Well, if we plug in the given absorbance value of 0.124 into the equation, we get:
0.124 = 2.31[C] + 0.002
Now let me calculate... I'm just crunching some numbers here... *beep boop beep*
Ah, the concentration of the analyte [C] turns out to be approximately 0.052 M. So, it looks like we've cracked the case!

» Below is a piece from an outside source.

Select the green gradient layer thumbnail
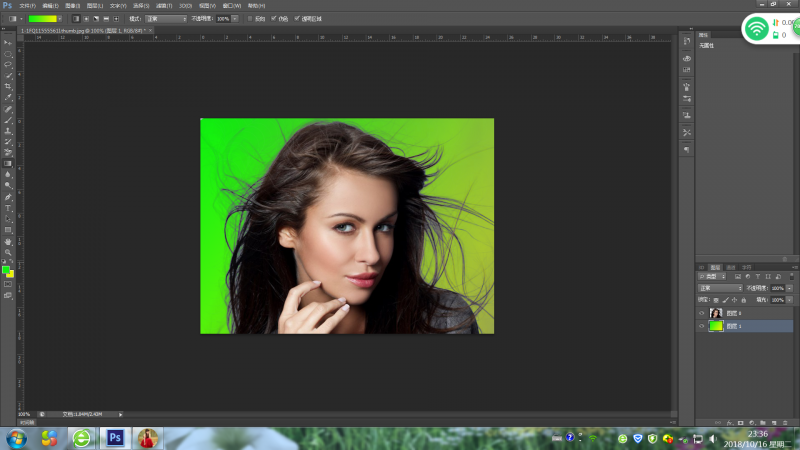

To find the concentration of the analyte [𝐶], we can use the equation provided for the regression line:
𝐴 = 2.31[𝐶] + 0.002
We are given that the absorbance of the unknown is 0.124. We can substitute this value into the equation to solve for [𝐶]:
0.124 = 2.31[𝐶] + 0.002
Now, let's isolate the variable [𝐶]:
2.31[𝐶] = 0.124 - 0.002
2.31[𝐶] = 0.122
Divide both sides of the equation by 2.31 to solve for [𝐶]:
[𝐶] = 0.122 / 2.31
Calculating the result:
[𝐶] ≈ 0.0529
Therefore, the concentration of the analyte [𝐶] is approximately 0.0529.
To find the concentration of the analyte [𝐶] given the absorbance value, we can use the equation of the regression line:
𝐴 = 2.31[𝐶] + 0.002
We substitute the given absorbance value (0.124) into the equation:
0.124 = 2.31[𝐶] + 0.002
Now, we can isolate the concentration term [𝐶]. First, we subtract 0.002 from both sides of the equation:
0.124 - 0.002 = 2.31[𝐶]
0.122 = 2.31[𝐶]
To solve for [𝐶], we divide both sides of the equation by 2.31:
𝐶 = 0.122 / 2.31
𝐶 ≈ 0.0529
Therefore, the concentration of the analyte [𝐶] is approximately 0.0529.